IBM/db2-event-store-clickstream

Name: db2-event-store-clickstream

Owner: International Business Machines

Description: Sample notebooks demonstrate a use case of clickstream analysis with IBM Db2 Event Store using Scala APIs to ingest and analyze web event data.

Created: 2018-05-04 16:17:49.0

Updated: 2018-05-23 22:07:00.0

Pushed: 2018-05-23 22:07:01.0

Homepage:

Size: 771

Language: Jupyter Notebook

GitHub Committers

UserMost Recent Commit# Commits

Other Committers

UserEmailMost Recent Commit# Commits

README

Clickstream Analysis with IBM Db2 Event Store

IBM Db2 Event Store offers high-speed ingestion and real-time analytics for large volumes of streaming data. The platform enables event-driven applications to persist event data at scale and powers high performance Spark analytics on all data for quick insights. In this Code Pattern, we will see how a retail business uses IBM Db2 Event Store to capture and analyze clickstream data from its web channels. The clickstream analysis helps the business to closely track customer browsing patterns and better understand their changing interests. Acting on these insights, the business offers a personalized experience for every customer with targeted offers to drive sales.

Sample notebooks demonstrate the use case of clickstream analysis with IBM Db2 Event Store using Scala APIs to ingest and analyze web event data. Credit goes to Siva Anne of the IBM Data Science Elite Team for the original Jupyter Notebooks.

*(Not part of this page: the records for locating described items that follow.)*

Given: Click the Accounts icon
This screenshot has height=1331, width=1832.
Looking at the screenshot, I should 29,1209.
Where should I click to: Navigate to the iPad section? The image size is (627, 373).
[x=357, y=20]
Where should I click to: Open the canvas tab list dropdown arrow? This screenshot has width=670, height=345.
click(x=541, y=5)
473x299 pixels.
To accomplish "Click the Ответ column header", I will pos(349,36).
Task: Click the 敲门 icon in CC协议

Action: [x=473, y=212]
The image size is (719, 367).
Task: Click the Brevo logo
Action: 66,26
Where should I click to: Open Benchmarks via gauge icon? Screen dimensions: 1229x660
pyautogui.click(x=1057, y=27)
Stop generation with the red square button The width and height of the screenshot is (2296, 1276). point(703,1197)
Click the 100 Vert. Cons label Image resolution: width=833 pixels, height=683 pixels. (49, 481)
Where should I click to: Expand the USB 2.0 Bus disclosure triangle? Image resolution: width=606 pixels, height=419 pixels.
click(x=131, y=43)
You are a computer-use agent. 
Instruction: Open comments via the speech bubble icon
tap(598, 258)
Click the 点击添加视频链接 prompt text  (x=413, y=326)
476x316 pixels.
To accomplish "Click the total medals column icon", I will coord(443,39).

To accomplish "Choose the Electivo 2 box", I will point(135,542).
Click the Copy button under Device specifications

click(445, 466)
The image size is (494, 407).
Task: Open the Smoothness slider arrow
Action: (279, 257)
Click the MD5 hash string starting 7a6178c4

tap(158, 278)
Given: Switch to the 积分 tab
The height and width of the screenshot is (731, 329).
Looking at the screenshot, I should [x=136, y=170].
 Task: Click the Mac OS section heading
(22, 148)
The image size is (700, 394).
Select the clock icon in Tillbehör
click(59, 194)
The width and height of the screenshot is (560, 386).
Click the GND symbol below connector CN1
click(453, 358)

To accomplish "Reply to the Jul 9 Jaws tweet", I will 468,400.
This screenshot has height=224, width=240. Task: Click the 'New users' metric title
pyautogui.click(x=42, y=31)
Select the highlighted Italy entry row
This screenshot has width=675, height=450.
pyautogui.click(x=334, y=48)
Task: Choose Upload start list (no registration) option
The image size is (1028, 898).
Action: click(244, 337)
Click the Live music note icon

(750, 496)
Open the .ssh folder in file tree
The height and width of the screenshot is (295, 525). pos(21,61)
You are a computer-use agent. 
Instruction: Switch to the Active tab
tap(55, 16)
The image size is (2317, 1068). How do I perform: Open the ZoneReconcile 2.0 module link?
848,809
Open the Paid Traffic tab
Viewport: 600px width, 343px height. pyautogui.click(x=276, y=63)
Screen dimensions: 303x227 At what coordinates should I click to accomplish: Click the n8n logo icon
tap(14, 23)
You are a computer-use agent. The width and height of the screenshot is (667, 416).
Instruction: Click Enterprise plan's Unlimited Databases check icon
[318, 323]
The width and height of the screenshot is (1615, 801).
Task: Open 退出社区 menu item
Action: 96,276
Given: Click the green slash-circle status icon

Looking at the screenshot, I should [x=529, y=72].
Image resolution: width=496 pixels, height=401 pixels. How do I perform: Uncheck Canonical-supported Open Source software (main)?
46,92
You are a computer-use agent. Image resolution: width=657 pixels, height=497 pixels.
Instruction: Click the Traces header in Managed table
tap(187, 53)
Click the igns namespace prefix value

When the reader has completed this code pattern, they will understand how to:

Flow
  1. Add a CSV file as a data asset
  2. Run a Jupyter Notebook using Scala to ingest data from the CSV file into Event Store
  3. Run a Jupyter Notebook using Scala and the Brunel visualization language to analyze the data from Event Store
Included components
Featured technologies

Steps

Run locally
  1. Install IBM Db2 Event Store Developer Edition
  2. Clone the repo
  3. Add the CSV file as a data asset
  4. Import and run the Jupyter Notebook to ingest data
  5. Import and run the Jupyter Notebook to analyze the data
  6. See the results
1. Install IBM Db2 Event Store Developer Edition

Install IBM® Db2® Event Store Developer Edition on Mac, Linux, or Windows by following the instructions here.

Note: This code pattern was developed with EventStore-DeveloperEdition 1.1.4

2. Clone the repo

Clone the db2-event-store-clickstream locally. In a terminal, run:

clone https://github.com/IBM/db2-event-store-clickstream
3. Add the CSV file as a data asset

Use the Db2 Event Store UI to add the CSV input file as a data asset.

  1. From the drop down menu (three horizontal lines in the upper left corner), select My Notebooks.

  2. Click on add data assets.

  3. Click browse and navigate to the data directory in your cloned repo. Select the file clickstream_data.csv.

4. Import and run the Jupyter Notebook to ingest data
Import the notebook

Use the Db2 Event Store UI to create the notebook.

  1. From the drop down menu (three horizontal lines in the upper left corner), select My Notebooks.

  2. Click on add notebooks.

  3. Select the From File tab.

  4. Provide a name.

  5. Click Choose File and navigate to the notebooks directory in your cloned repo. Select the file ingest_clickstream_events.ipynb.

  6. Scroll down and click on Create Notebook.

Run the notebook
  1. Edit the HOST constant in the first code cell. You will need to enter your host's IP address in place of the XXX.XXX.XXX.XXX value.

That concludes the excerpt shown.